* **Task prompt**
If a line of the data below contains the string "Enable", copy it into your answer.

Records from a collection
----------------------------------------
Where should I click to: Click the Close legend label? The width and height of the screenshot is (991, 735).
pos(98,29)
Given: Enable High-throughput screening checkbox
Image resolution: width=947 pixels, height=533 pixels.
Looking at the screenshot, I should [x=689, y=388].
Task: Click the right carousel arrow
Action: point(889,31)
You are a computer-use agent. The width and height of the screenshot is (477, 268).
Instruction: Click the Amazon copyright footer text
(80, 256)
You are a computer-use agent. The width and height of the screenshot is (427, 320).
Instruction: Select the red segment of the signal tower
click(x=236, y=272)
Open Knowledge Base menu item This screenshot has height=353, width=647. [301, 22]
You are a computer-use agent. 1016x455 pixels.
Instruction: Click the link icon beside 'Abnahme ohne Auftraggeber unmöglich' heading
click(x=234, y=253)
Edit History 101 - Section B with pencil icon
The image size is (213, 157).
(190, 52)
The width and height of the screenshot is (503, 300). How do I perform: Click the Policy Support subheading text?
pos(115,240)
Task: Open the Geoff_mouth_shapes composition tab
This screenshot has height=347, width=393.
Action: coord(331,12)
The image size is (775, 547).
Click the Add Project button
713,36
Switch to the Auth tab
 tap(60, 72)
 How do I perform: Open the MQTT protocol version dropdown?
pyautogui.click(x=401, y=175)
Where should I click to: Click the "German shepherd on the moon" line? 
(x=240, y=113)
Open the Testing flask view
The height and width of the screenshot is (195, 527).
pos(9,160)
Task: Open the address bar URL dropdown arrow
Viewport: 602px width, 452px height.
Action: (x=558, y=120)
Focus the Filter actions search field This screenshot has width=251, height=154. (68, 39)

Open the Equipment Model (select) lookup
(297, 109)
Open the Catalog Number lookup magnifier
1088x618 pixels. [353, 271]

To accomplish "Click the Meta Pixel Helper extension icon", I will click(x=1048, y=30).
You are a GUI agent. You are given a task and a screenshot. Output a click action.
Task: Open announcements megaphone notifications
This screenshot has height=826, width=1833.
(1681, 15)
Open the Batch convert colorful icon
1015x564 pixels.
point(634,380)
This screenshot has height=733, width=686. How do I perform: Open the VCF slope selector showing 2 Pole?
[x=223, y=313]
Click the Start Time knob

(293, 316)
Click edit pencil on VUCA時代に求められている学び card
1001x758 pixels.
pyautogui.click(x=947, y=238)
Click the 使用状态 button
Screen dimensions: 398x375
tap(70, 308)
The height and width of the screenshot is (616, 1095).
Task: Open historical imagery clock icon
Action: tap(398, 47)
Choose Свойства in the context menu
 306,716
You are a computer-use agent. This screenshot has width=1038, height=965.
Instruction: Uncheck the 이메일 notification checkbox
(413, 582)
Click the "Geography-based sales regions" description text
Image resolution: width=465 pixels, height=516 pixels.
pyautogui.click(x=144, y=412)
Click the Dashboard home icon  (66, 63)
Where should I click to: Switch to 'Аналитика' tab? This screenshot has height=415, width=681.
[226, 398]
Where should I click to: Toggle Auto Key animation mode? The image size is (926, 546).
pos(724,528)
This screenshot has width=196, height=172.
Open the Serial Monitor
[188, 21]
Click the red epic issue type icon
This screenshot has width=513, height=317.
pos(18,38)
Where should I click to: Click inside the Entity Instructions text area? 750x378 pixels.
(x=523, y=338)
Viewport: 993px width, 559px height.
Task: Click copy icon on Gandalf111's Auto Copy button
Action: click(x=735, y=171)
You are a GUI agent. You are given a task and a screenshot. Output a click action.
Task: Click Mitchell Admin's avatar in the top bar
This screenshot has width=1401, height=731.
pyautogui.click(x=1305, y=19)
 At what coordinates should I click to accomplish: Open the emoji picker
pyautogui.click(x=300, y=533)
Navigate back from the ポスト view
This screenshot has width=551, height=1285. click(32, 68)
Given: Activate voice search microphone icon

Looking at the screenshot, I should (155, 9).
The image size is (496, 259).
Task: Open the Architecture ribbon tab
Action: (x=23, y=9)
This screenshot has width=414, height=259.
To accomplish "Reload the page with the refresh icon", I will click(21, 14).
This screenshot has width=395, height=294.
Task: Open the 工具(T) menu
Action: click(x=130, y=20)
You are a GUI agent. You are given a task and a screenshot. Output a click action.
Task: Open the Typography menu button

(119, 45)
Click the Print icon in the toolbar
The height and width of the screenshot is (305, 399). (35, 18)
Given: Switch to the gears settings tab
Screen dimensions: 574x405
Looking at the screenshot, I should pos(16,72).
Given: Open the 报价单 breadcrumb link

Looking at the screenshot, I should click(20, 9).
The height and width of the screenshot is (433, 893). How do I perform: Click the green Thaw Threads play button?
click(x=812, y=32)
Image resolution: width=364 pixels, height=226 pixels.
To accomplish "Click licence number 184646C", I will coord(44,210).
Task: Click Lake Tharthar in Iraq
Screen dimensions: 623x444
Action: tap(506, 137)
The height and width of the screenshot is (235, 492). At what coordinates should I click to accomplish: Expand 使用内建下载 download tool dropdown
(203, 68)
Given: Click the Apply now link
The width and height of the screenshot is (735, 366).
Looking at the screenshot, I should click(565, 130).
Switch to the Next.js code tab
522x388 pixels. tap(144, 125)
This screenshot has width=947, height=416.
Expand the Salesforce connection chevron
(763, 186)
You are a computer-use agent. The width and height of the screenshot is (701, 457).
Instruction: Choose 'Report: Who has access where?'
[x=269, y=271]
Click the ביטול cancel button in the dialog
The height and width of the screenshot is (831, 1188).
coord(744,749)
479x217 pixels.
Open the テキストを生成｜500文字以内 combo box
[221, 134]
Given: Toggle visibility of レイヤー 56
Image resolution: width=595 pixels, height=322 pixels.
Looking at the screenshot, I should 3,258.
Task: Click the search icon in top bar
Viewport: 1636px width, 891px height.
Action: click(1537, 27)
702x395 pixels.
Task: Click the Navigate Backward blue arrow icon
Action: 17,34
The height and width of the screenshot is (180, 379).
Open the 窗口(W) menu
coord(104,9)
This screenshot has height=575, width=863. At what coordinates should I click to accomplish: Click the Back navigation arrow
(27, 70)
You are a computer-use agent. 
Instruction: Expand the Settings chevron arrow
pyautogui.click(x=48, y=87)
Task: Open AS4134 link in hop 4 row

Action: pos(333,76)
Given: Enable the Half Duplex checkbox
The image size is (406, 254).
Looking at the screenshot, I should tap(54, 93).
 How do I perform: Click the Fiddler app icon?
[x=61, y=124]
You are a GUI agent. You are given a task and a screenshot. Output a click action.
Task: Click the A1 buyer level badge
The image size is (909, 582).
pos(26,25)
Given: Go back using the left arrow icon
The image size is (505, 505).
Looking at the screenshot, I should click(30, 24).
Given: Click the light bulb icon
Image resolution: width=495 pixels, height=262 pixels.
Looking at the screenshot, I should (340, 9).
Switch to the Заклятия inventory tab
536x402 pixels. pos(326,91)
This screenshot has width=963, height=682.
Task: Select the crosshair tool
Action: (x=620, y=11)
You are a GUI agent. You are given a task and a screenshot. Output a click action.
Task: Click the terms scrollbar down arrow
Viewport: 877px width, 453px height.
----------------------------------------
* **Result**
Given: Enable High-throughput screening checkbox
Given: Enable the Half Duplex checkbox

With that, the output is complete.